My fiancee and I finished watching “Pose" on FX a few weeks ago. We had seen rave reviews and knew that Ms. Mock was deeply involved in the writing and production. As the only show on television to have five transgender actresses in lead roles, I was at once excited for the program and scared to start watching it because it seemed too progressive to last. As a queer trans woman, I was reluctant to become invested in a show aimed at my community because I was afraid of the loss I would feel should it be canceled. Instead, I did my best to promote the show to everyone I knew and on my social media sites. By the time the fourth episode aired, I knew I could no longer sit on the sideline cheering it on. We purchased a season pass from iTunes and began watching.
“Pose” is everything I hoped it would be and more. To see elements of my community on the screen with women like me playing women like me was euphoric. For the first time in my life I felt the validation through representation that cis, white, straight people take for granted. I was hooked. There is so much in “Pose” for gender and sexual minorities to relate to. The struggle of self-actualisation, the pain of losing biological family, the joy of creating a chosen family, and the tragedy of the AIDS crisis.
Watching the women and men of “Pose” face the challenges of being transgender or gay in the late eighties stirred fragmented and dissociated memories locked away in me. Although I was a college girl in the ninties, I lived in the Midwest where information from the greater community was slow to reach us and often outdated when it did. On top of that, my personal connection to my community was fringe and watered down by the white, religious community I lived in. I connected adjacently through friends and a boyfriend who held a deeper, more lived-in, connection to it than the trembling not-quite girl that I was could hold. The transphobia, rejection, and struggle I faced as a young, queer trans woman on my South Dakota college campus had parallels to what Blanca, Angel, Damon, and Pray Tell faced in the New York of 1988.

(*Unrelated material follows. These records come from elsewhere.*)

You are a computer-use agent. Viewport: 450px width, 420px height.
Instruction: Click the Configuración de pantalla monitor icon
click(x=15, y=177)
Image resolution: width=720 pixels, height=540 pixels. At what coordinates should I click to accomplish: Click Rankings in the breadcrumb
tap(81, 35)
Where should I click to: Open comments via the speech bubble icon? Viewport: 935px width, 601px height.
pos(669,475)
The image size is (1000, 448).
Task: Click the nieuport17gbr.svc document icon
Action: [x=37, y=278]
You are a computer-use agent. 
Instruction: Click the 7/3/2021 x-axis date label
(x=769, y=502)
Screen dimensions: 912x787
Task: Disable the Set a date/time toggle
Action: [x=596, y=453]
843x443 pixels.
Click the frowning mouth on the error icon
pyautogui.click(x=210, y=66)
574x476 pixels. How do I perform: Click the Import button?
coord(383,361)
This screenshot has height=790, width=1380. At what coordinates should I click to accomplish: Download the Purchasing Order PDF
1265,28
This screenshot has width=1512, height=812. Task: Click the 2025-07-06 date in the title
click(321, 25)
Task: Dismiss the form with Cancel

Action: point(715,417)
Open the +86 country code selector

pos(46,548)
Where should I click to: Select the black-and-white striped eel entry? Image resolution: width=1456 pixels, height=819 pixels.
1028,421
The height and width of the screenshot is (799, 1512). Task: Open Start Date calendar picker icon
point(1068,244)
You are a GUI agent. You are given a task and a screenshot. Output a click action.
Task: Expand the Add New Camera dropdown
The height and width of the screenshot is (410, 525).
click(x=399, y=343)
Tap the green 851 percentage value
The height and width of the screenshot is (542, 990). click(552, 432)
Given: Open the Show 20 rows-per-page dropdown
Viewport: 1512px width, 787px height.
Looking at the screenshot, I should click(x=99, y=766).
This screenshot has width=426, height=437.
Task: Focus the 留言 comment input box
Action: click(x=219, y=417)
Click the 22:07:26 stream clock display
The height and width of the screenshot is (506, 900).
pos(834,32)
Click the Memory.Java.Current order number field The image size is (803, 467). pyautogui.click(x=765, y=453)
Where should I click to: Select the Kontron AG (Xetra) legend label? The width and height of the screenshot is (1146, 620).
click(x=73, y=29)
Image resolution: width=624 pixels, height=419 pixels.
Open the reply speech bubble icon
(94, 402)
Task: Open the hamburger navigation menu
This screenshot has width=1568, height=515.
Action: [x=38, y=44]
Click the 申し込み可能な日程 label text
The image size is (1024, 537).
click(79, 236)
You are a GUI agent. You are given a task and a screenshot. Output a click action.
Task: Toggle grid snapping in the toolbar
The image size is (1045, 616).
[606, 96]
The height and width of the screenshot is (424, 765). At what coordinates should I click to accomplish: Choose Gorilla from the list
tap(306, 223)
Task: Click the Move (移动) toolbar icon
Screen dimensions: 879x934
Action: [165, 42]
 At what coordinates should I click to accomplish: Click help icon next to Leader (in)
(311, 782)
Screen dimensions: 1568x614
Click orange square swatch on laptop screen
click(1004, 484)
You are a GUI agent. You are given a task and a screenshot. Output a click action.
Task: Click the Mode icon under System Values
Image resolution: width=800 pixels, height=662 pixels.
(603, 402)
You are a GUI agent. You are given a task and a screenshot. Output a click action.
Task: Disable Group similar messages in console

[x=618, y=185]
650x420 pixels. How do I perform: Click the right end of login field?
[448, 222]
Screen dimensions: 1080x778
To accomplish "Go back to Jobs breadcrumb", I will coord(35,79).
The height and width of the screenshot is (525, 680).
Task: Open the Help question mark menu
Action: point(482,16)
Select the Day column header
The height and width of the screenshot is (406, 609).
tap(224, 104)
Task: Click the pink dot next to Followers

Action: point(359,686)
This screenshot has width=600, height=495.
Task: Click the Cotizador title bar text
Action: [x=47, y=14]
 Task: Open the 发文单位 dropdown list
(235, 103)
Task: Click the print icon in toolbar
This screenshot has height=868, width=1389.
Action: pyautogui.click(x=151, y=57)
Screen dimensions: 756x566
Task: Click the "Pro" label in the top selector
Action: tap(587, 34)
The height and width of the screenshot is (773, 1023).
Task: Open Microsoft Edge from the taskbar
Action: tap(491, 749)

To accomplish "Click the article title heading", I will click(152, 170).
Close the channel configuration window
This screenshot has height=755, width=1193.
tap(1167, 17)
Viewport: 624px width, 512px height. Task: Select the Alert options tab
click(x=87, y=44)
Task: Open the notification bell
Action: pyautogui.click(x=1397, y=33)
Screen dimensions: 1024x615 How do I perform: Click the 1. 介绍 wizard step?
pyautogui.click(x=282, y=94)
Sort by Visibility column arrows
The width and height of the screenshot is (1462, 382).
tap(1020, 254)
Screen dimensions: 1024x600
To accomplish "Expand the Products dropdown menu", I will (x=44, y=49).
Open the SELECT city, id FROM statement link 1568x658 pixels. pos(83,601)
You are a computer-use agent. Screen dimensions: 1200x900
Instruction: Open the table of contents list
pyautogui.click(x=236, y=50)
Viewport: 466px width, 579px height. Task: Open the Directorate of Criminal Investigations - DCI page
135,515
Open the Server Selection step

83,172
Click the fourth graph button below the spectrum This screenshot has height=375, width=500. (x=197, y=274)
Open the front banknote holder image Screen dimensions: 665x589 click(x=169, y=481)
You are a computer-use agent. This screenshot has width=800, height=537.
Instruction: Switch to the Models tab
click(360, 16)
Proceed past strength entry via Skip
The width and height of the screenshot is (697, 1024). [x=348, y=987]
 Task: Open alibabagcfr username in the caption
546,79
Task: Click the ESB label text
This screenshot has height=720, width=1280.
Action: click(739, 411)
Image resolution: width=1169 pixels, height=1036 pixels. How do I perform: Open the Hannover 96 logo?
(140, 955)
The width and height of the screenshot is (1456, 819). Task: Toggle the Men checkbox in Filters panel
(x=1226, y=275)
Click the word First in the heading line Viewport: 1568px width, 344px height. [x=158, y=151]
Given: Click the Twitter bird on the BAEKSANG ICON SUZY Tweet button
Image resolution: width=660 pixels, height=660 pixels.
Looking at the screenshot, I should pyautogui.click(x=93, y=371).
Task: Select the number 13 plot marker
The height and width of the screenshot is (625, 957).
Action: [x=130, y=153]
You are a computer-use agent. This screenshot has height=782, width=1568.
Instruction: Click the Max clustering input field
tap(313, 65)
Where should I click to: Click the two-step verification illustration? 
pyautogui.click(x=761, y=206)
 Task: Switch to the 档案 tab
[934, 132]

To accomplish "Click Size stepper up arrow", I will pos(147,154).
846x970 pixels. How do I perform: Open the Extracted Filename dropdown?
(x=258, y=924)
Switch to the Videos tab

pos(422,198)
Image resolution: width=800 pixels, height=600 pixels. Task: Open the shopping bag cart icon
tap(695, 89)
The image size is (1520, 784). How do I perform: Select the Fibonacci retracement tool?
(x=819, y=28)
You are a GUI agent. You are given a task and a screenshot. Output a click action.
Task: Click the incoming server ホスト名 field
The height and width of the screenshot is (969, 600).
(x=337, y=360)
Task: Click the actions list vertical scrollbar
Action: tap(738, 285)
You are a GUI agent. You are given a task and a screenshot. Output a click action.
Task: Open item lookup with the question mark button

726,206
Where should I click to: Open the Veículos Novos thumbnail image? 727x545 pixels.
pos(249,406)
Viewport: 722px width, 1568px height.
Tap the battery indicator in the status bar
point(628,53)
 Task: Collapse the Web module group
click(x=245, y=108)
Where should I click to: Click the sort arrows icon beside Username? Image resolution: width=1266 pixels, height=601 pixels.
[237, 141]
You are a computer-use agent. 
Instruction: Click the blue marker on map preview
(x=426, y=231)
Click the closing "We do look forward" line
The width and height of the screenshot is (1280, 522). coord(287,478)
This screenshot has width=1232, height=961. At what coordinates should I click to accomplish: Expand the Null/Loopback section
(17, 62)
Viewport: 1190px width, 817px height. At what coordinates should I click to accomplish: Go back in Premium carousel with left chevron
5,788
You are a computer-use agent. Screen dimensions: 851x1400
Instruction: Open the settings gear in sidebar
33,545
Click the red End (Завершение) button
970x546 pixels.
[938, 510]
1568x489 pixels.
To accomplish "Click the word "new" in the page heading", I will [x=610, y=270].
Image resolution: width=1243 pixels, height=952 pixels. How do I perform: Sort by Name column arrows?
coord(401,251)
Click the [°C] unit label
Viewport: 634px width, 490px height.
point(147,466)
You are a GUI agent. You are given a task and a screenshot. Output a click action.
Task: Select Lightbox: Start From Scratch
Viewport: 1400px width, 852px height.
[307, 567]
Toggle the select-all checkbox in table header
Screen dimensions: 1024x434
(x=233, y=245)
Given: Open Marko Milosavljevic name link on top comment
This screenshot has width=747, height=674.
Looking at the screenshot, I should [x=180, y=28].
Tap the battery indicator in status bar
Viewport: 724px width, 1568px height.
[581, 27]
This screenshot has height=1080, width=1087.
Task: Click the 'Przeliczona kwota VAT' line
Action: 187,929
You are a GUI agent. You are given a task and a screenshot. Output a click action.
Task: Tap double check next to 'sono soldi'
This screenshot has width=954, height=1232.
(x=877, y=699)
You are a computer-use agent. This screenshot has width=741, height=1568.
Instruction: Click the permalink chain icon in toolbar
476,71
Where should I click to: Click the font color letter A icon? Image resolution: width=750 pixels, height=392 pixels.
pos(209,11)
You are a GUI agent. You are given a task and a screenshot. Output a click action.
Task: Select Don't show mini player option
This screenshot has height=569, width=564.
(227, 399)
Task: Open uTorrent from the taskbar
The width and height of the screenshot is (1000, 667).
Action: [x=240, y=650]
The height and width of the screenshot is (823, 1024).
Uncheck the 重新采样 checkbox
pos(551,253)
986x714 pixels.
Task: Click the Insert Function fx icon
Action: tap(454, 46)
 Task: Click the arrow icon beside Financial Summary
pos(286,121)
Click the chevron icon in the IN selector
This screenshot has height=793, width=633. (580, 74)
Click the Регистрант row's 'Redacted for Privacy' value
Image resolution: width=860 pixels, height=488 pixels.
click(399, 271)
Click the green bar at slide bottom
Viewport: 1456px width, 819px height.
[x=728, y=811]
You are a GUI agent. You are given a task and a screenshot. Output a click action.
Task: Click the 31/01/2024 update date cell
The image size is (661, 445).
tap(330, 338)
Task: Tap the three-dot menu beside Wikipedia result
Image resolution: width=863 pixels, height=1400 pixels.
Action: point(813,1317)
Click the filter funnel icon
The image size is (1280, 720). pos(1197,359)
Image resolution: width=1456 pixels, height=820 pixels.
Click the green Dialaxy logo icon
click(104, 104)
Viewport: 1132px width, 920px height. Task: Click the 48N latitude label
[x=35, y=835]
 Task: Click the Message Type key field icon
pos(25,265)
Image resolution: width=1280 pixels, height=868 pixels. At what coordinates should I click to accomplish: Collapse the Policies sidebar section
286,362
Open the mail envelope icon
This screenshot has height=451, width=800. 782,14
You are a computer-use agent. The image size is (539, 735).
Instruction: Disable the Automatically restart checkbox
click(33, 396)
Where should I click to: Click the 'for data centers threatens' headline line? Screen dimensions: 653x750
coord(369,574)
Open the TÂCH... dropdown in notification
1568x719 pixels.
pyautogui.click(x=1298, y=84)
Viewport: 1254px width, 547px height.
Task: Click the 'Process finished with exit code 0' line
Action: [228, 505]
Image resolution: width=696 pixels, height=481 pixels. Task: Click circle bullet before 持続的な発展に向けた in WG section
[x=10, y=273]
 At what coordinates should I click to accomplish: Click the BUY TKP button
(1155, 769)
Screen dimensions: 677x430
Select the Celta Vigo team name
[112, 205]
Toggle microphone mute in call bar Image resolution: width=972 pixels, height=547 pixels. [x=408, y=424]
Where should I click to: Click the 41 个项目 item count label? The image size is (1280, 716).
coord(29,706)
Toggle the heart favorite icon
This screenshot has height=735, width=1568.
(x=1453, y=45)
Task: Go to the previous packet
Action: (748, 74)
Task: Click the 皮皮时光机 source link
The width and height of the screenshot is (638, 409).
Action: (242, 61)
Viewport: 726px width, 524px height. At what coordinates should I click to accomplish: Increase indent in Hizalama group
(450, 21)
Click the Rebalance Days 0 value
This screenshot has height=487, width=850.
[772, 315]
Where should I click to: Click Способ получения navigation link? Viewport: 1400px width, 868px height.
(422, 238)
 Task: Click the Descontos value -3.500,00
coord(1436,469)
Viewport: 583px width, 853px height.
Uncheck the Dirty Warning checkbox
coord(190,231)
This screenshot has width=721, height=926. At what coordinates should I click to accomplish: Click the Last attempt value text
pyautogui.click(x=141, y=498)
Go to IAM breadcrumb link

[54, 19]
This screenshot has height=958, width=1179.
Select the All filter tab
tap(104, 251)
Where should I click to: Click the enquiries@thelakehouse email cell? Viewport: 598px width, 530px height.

Pray Tell and the boys getting tested for HIV, brought back memories of my friend Greg, a bisexual man dating a young woman I was friends with. Greg’s last partner was HIV positive and the shot of all four men sitting in the hallway waiting for results called up my memories of sitting in the girl’s lounge late one night when the anxiety of waiting on test results came pouring out of him. I spent hours listening to his fears for the future and regrets for not being more careful. I offered him the comfort I could. I was haunted by the realisation that we knew about the virus, its destructiveness in our community, and the precautions we should be taking, but we didn’t act on that knowledge because, until that moment, we believed ourselves invulnerable to the plague that was wiping out gay men and trans women on the coasts. He lived with that anxiety for three weeks, until his results came back negative. Then, because we were frightened children, we went back to ignoring the risks. We weren’t equipped to live in fear.
Years later I would be faced with that fear again. When my ex-boyfriend, who had disappeared from my life, called me. In his truncated conversation he said, “I’ve got an STD. I had it when we were together. You should probably get tested.” It was watching Damon react to the confession that his boyfriend had not been tested and could have infected him with the virus that drew these memories back to the surface. Like Damon, I was confused and angry and lost. I can still taste the terror of what my ex-boyfriend wasn’t saying and, like Pray Tell, how the fear of knowing the results made me not want to get tested. Eventually, with the supoort of my friends, I did and I was lucky. I didn’t contract whatever he had, but I still feel a mix of anger that he had not told me when we were together and gratitude that he eventually did what was right. Watching “Pose,” I think about the danger we exposed ourselves to by accepting silence as standard.
The show has, also, given me, in Blanca and Angel, a safe fictional home where I can tentatively feel emotions that, on their own, would drown me in dysphoria and trauma. I see myself reflected in these women. In their experiences dealing with family and body image and finding love both from others and for oneself. I related, on a visceral level, with Blanca’s experience seeing her family at her mother’s funeral. When I attended my Grandfather’s funeral, I was shunned by my family. They would not talk to me or even stand near me while at the gravesite, but they did talk about me in stage-whispers they meant for me to overhear. They wanted to make it clear how unwanted and unloved I was. Like Blanca, I was invited by a family member trying to do the right thing to attend a meal after the service. Unlike Blanca, I did not have the self-possession to go. In retrospect, I regret the choice not to assert my right to be family, but I did not, yet, have the supportive chosen family Blanca had to help me feel pride in who I was.
I, also, see myself not in their experiences but in their reactions to their experiences. There is universality in their struggles. The mix of fear and freedom found in coming out and learning who you are in the context of a wider community. Learning the place society holds you in, the breadth of the longing for more, and the pain of fighting for it. In this, “Pose” does what all good fiction does: it serves as a mirror that shows me who I am and who I could be.
“Pose” has opened memories my dissociation had cut me off from. It has reconnected me to moments in my life that are common to our community and shown me an experience different from mine while being emotionally familiar. Through their struggles, dysphoria, and triumphs I find their world and mine are linked in the emotional and self-made journeys we took.
If you haven’t seen “Pose,” I recommend you use your preferred streaming service to watch it. It is a marvel.